Self and Other
[In the following review of Self, Hamelin asserts that Martel's narrative combines good storytelling with a genuinely experimental approach, but that the book has a tendency to keep the reader at a distance.]
Self is a Künstlerroman—an artist's novel—whose challenging of conventions generates much vitality. Although it is a fictional autobiography, its unnamed protagonist is, like the author, a writer in his early 30s with diplomat parents. Yet Yann Martel would likely disapprove of any quibbling about genre: Self embraces diversity, shattering all categories.
As a child, the protagonist absorbs the world with openness: “I treated the vacuum cleaner—a distant cousin of the elephant—and the washing machine—a relative of the racoon—with the greatest respect.” Sensitive and intelligent like St-Exupery's Petit Prince, he expounds complex theories about the universe.
Shocked to learn that there are only two genders, and “grief-stricken” that he cannot marry his playmate, he becomes aware of social categories. He must grasp that in French, all things are gendered: trees and wind are masculine, flowers and machines feminine. Throughout the novel, various languages are juxtaposed, reflecting Martel's pluralism.
The evocative descriptions of childhood showcase Martel's original, elegant style. A new tone emerges when, at age seven, the boy sees a large sea turtle that was overturned and left to die. Henceforth his world-view is tainted by an awareness of nihilism.
The adolescent years of the speaker, who struggles at an Ontario boarding school, are also poignantly described, though his preoccupation with acne and masturbation is occasionally overwhelming. The boy's tragic loss of his parents engenders a life-long quest: he seeks connection with the world, a connection that had seemed natural in childhood, before he recognized the inevitable separation between Self and Other.
At 18, he wakes up one morning and discovers he is a woman. At the novel's close, the speaker re-becomes a man. These spontaneous gender changes represent psychological fluidity and show that gender, like language, is an external form that need not determine identity. In keeping with current theories, Martel suggests that identity is a self-made construct. Remarkably, because the speaker's voice remains constant, the inexplicable gender changes seem plausible.

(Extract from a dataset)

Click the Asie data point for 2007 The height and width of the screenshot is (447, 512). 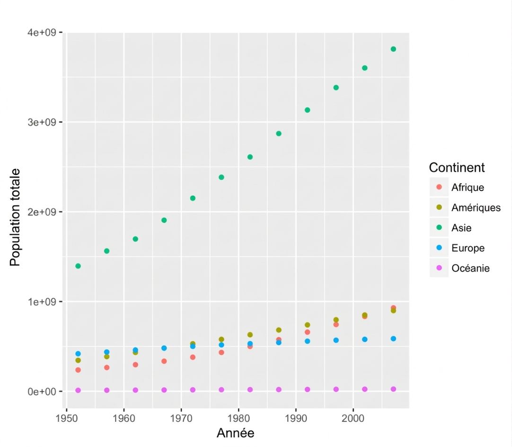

The speaker travels through Europe exploring her sexuality and then enrols at a small Ontario university, where she begins a novel. Regardless of whether she is capturing a moment through writing or experiencing sexual intimacy, she always seeks profound connection with otherness.

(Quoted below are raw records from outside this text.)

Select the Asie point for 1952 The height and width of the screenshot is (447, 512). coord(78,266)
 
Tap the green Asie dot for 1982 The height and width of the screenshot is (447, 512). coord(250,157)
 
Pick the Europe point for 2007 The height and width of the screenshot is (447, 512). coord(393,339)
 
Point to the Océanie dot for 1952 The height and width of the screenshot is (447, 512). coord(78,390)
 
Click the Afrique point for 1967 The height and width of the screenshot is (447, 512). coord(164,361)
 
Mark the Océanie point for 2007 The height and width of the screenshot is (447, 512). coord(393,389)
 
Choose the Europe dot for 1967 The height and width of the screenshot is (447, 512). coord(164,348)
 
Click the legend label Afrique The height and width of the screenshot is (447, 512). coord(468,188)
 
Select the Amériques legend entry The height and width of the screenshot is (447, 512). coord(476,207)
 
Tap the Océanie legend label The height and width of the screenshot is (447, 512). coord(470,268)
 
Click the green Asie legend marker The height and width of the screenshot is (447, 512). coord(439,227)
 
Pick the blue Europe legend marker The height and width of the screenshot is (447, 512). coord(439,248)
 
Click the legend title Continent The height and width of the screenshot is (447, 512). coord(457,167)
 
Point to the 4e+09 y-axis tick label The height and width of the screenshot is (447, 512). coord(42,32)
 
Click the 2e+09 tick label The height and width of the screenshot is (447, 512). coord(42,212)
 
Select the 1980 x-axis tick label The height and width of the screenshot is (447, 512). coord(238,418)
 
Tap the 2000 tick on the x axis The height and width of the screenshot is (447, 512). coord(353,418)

In his innocence, the boy, who always checked the strainer for “bereft” noodles and ate them tenderly, developed an elaborate theory: watching television, he saw an enlarged eye, and then a shot of silvery darting fish. He concluded that fish live in our eyes, determining their colour, and feed on our love. In moments of love, fish rise to the surface and are visible. He/she carries this theory forever, a Wordsworthian spot of time posited against the fragmented adult world.
Martel enjoys writing about sex and does so convincingly. Yet the speaker usually has sex hoping to find “fishy” eyes. The various partners—as a man and a woman, the speaker has encounters with both genders—are unable to provide true union. One speaks a foreign language, one wants only friendship, one already has a family and one insists on a clandestine relationship.
Attempts to connect through writing are also largely fruitless. She constructs her novel by covering her walls with index cards containing ideas, reminders, words, themes. The project aborts because there is no unifying whole. However, after spending years in the self, in loneliness, she meets Tito and, with him, creates a home in Montreal. She finally achieves the connection she had sought since her parents' death, or perhaps since seeing the violated turtle. The two travel together; she begins a new novel and becomes pregnant.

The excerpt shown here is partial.